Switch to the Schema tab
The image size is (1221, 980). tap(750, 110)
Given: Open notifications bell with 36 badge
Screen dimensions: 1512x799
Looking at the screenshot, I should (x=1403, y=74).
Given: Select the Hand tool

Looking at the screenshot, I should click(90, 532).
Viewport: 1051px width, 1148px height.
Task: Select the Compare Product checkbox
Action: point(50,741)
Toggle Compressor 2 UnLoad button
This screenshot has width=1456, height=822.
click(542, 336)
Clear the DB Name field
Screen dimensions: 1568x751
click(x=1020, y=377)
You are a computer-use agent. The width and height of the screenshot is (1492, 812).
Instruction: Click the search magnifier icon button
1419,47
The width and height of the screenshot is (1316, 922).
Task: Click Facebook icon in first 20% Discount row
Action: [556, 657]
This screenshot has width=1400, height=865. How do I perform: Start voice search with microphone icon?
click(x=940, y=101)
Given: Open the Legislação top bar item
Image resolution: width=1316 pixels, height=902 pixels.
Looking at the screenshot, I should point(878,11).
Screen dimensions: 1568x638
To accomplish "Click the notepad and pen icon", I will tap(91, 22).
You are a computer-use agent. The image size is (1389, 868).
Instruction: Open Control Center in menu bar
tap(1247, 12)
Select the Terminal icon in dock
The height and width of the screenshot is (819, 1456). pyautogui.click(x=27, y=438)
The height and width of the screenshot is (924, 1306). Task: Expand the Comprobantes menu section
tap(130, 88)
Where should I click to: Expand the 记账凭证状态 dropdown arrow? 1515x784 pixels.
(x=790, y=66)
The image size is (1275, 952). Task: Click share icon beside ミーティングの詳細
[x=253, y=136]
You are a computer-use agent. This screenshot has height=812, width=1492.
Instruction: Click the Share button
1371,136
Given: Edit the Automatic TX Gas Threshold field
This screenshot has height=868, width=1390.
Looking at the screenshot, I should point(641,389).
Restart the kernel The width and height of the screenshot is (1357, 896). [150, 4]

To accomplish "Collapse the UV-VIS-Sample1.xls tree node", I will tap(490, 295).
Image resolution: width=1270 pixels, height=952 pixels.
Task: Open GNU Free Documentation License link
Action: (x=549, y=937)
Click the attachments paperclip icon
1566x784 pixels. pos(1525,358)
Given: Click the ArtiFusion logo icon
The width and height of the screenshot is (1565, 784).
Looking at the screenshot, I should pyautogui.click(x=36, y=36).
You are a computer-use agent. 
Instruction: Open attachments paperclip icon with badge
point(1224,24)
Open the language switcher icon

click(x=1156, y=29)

● Requirement:
In the listing above, reproduce the first line and each one after it through the line that contains "You are a computer-use agent. The width".

● Result for this exercise:
Switch to the Schema tab
The image size is (1221, 980). tap(750, 110)
Given: Open notifications bell with 36 badge
Screen dimensions: 1512x799
Looking at the screenshot, I should (x=1403, y=74).
Given: Select the Hand tool

Looking at the screenshot, I should click(90, 532).
Viewport: 1051px width, 1148px height.
Task: Select the Compare Product checkbox
Action: point(50,741)
Toggle Compressor 2 UnLoad button
This screenshot has width=1456, height=822.
click(542, 336)
Clear the DB Name field
Screen dimensions: 1568x751
click(x=1020, y=377)
You are a computer-use agent. The width and height of the screenshot is (1492, 812).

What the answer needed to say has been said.